Siemens FactoryLink Flaws Allow Hackers to Execute Arbitrary Code

Buffer overflow and data corruption vulnerabilities were discovered by Kuang-Chun Hung, a researcher at Taiwan’s Information and Communication Security Technology Center (ICST), in Siemens’ Tecnomatix FactoryLink application, used to develop things such as human-machine interface systems.

The flaws that affected the ActiveX components found in the software could have allowed an attacker to remotely execute code or launch denial of service (DoS) attacks.

Even though the security holes were discovered earlier, US-CERT released an advisory only now to give Siemens the chance to patch up the issues.

The affected versions include V8.0.2.54, V7.5.217 (V7.5 SP2), V6.6.1 (V6.6 SP1), and ICS-CERT advises companies to evaluate the impact of these vulnerabilities based on their specific architecture, product implementation and operational environment.

The buffer overflow weakness could allow a cybercriminal to execute malicious code, but some social engineering is required to convince the victim to access a certain website.

The same type of social engineering is required to exploit the data corruption vulnerability, which would permit an attacker to save a file to any location on the targeted system.

For the time being, no public exploits target these specific vulnerabilities, but to make sure their customers aren’t exposed to any malicious activities, Siemens released a patch to address them.

In addition, in August 2011, Microsoft released a new set of ActiveX kill bits to address the vulnerabilities.

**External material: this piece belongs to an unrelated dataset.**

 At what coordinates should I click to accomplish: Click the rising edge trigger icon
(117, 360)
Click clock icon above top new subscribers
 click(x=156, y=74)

Siemens Tecnomatix FactoryLink customers are advised by US-CERT to deploy the patches to make sure they’re protected against cybercriminal operations, but also to take other defensive measures to secure their infrastructures against online threats.

These measures include minimizing network exposures for all control system devices, placing control system networks and remote devices behind firewalls, isolating them from the business network, and using secure methods, such as Virtual Private Networks (VPNs), when remote access is required.